- _TASK DIRECTIONS_:
Print exactly, and only, the lines running from the line containing "Image resolution: width=1389" through the end of the records below.

....

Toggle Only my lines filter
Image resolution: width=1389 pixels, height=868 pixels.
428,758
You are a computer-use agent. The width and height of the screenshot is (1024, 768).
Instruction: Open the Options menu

....

- _OUTPUT OF THE EXERCISE_:
Image resolution: width=1389 pixels, height=868 pixels.
428,758
You are a computer-use agent. The width and height of the screenshot is (1024, 768).
Instruction: Open the Options menu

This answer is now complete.